Verletzungen, Ausfälle, Formkrisen – BDR-Team mit Sorgen

Harrogate – Ein angeschlagener Rekordweltmeister Tony Martin, ein schwächelnder Klassikerspezialist John Degenkolb und ein verhinderter Hoffnungsträger Maximilian Schachmann: Wenn am Sonntag die Straßenrad-WM in Yorkshire beginnt, startet die deutsche Mannschaft mit bescheidenen Aussichten.

Immerhin gab «Mister Zuverlässig» Tony Martin Entwarnung. «Die Verletzungen sind nicht so schwerwiegend, dass mein WM-Start gefährdet wäre», sagte der viermalige Zeitfahr-Champion, auch wenn die Bilder Schlimmeres befürchten ließen.

Das Gesicht zugepflastert und den Arm dick bandagiert tritt Martin derzeit in die Pedale – alles mit dem Ziel, bei seiner 16. WM-Teilnahme noch einmal auf das Podest zu fahren. Patrick Moster, Sportdirektor des Bundes Deutscher Radfahrer (BDR), hofft vorsichtig auf eine Top-8-Platzierung: «Man soll nie nie sagen. Um den WM-Titel konkret mitzufahren, würde ich aber nicht als oberste Priorität sehen. Man kann ihn sicherlich zum erweiterten Favoritenkreis zählen, aber er ist nicht derjenige, der als Erster genannt werden muss», sagte Moster der Deutschen Presse-Agentur. Insbesondere Vuelta-Champion Primoz Roglic hat sich mit seinen starken Auftritten in Spanien in die Favoritenrolle auf den Zeitfahr-Titel katapultiert.

Noch weitaus unwahrscheinlicher ist eine deutsche Medaille im Straßenrennen der Männer. Vom ersten Titel seit Rudi Altig 1966 wagt die deutsche Mannschaft erst gar nicht zu träumen.
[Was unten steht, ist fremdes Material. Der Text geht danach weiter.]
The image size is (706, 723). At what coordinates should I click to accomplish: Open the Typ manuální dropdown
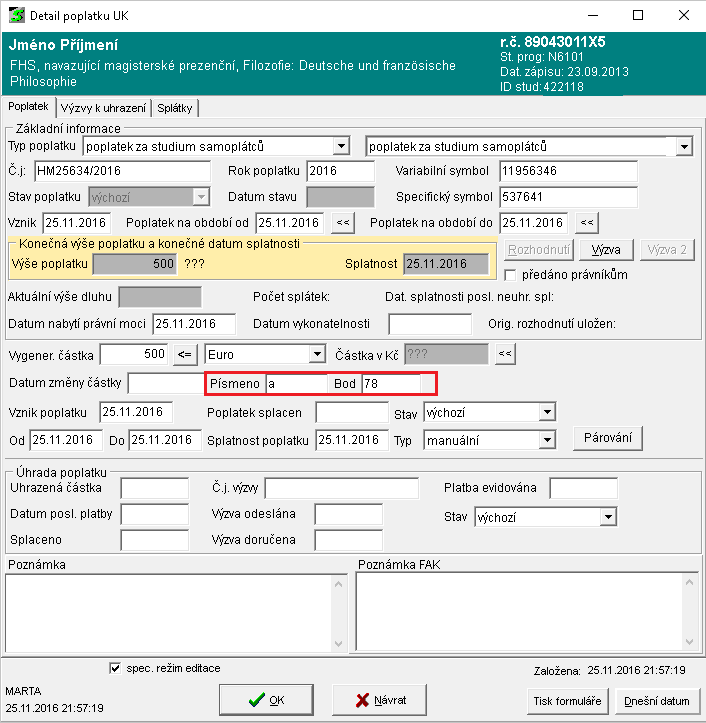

Nach dem Ausfall von Schachmann, der sich nach den Handbrüchen bei der Tour de France zuletzt auch noch eine Grippe eingefangen hatte, verzichtet der BDR auf eine fixe Kapitänsrolle – in der Hoffnung, dass es ein Fahrer in die entscheidende Gruppe schafft.

Sprintstar Pascal Ackermann bringt mit der Referenz von zehn Saisonsiegen noch die beste Form mit, doch der wellige Kurs in England könnte zu schwer für ihn sein. Der Parcours wäre eher eine Sache für Degenkolb, doch dessen letzter Sieg liegt schon über sieben Monate zurück.

Auch bei der Vuelta trat der frühere Paris-Roubaix-Champion nicht groß in Erscheinung. So will Degenkolb auch keine Ansprüche stellen. «Dafür fehlen mir die Ergebnisse», sagte der Thüringer, der nach drei durchwachsenen Jahren beim Team Trek-Segafredo im nächsten Jahr in der belgischen Mannschaft Lotto-Soudal wieder durchstarten will.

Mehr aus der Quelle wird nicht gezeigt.